Recent Pentax DSLRs offer Digital Filters, whose effects you can apply to already-taken images in-camera. These include Toy Camera, Retro, High Contrast, Sketch, Extract Color, Warm Color, Pastel, Miniature, Monochrome, Color Filter, Soft, Starburst, Posterization, Fisheye, Slim, Custom Filters and more.
Photographers have been combining two or more images to create new montage images for a long while. Digital cameras make the process easier and more effective. With some, you can display the first image on the camera's LCD monitor and use that as a guide to compose the second image you're about to shoot—much easier than trying to remember where everything was in the first shot as you shoot the second image. Of course, you can combine images in your computer, too, with more control. But doing it in-camera is quick and convenient.

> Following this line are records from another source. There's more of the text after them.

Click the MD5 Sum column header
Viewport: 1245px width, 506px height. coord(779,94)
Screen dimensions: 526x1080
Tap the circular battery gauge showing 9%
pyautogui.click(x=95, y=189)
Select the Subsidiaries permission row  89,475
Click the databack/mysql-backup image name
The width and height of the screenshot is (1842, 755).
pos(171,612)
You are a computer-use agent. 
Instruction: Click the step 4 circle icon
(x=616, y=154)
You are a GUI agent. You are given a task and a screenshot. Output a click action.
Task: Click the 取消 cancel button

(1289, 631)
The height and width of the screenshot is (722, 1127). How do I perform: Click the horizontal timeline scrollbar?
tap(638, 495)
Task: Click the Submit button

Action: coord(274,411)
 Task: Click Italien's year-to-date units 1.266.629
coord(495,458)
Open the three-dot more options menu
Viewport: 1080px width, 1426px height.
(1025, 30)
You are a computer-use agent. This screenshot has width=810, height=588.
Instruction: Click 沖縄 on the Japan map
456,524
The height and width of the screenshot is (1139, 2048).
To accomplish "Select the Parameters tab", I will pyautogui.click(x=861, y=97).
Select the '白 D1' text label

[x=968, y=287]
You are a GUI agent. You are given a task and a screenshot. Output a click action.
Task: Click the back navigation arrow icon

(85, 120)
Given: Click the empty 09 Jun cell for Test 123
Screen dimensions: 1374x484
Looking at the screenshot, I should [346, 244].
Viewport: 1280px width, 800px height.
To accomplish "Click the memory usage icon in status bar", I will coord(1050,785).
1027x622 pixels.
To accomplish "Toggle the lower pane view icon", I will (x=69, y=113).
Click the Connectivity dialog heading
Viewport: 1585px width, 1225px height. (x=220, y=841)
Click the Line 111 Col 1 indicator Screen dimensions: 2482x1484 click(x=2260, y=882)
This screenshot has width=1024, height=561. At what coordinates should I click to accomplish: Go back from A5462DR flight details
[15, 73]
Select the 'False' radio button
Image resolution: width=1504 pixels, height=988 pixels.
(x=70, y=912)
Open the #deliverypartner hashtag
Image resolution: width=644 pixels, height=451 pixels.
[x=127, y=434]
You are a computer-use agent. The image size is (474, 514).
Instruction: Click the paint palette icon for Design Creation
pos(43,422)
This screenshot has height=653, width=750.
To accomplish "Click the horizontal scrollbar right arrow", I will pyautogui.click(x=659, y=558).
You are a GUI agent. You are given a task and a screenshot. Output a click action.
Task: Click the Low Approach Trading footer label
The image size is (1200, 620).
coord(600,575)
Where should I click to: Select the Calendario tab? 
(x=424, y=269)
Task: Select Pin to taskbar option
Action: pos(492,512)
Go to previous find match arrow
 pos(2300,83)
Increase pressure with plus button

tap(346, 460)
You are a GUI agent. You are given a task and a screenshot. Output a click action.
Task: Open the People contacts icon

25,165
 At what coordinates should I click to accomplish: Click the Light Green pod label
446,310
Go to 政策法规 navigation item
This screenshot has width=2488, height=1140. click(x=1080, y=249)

Canon Lens Peripheral Illumination Correction
Viewfinder grid lines make it easy to align the horizon and other horizontal or vertical lines in an image. In film days, you could purchase and install an optional focusing screen with grid lines (with higher-end SLRs).
Today, a number of DSLRs offer on-demand viewfinder grid lines and electronic virtual horizons that serve the same purpose. The virtual horizons are especially useful in that they show when the camera is level even when the horizon doesn't appear in the image. Generally, grid lines and virtual horizons can be displayed in the eye-level optical or electronic viewfinder and on the LCD monitor, whichever you prefer using.
While lens manufacturers take great pains to produce lenses that are free of aberrations and distortion, the fact is, these things exist in all lenses, to a degree. You can compensate for them when processing RAW images, but a number of cameras do it automatically in-camera. Canon's Lens Peripheral Illumination Correction eliminates vignetting (light falloff in the corners of the image) with lenses registered in-camera, mid- and high-end Nikon DSLRs automatically compensate for lateral chromatic aberrations (purple fringing), and current Pentax DSLRs can be set to correct for lateral chromatic aberration and distortion automatically when compatible Pentax lenses are used.